Late and symptomatic herniation after esophagectomy is an unusual complication (0.4 -5 %). Almost always occurs into the left chest. Usually involves colon and small bowel. May present with obstructive symptoms or respiratory compromise. The goals to repair are: preservation of the conduit, the reduction of the contents and the closure of the hiatal defect.
Although the reduction of the content is very straightforward, the technique to close the hiatus is debated.
Methods and objectives:
The aim of this video is to show three different cases of hiatal hernia after laparoscopic assisted esophagectomy and how we proceeded to solve it.

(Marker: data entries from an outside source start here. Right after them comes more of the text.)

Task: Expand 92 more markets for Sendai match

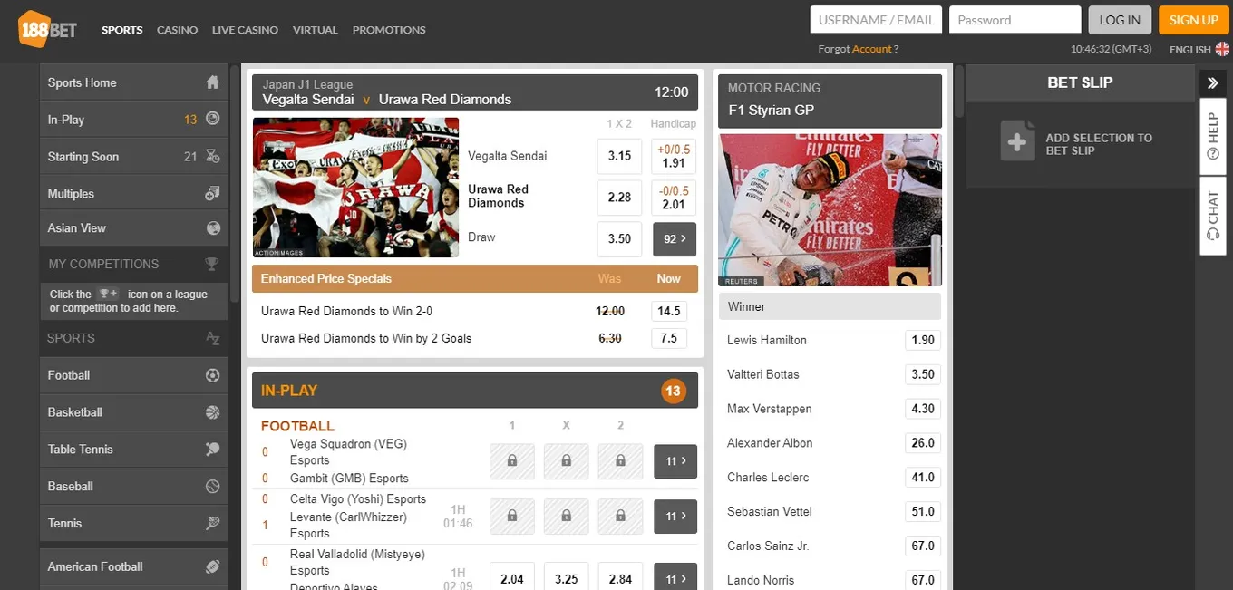Action: pyautogui.click(x=675, y=239)
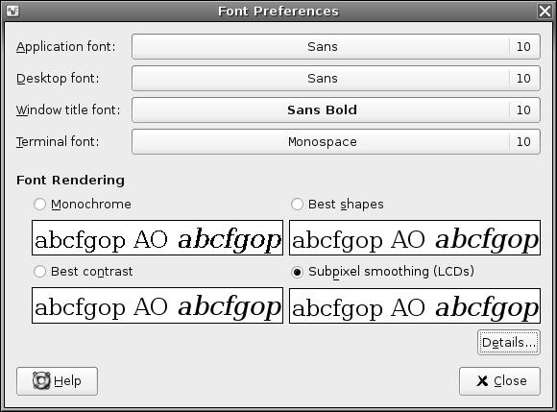Image resolution: width=557 pixels, height=412 pixels.
Task: Click the Monochrome sample text preview
Action: pyautogui.click(x=157, y=237)
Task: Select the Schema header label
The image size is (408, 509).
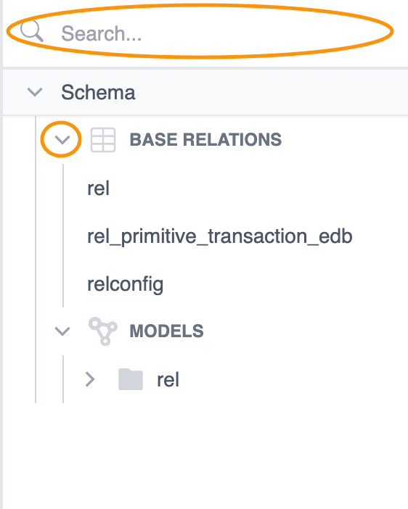Action: [x=98, y=93]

The first case is a 70 y/o symptomatic patient, 8 status post laparoscopic assisted transhiatal esophagectomy for esophageal cancer. With this case we wanted to show the first step that is the reduction of the contents.
The second case is a 65 years old, symptomatic patient 5 years status post laparoscopic assisted transhiatal esophagectomy for esophageal cancer. With this case we wanted to show how we performed the hiatal dissection.
The third case is young patient 2 years after laparoscopic assisted transhiatal esophagectomy with more acute and obstructive symptoms. With this case we wanted to show how we close the hiatus.
Late hiatal hernia after transhiatal esophagectomy is a rare complication. Case reports describe this complication but the technique to close the hiatus is debated. We presented with 3 cases how we approached the closure of the hiatus with good outcomes.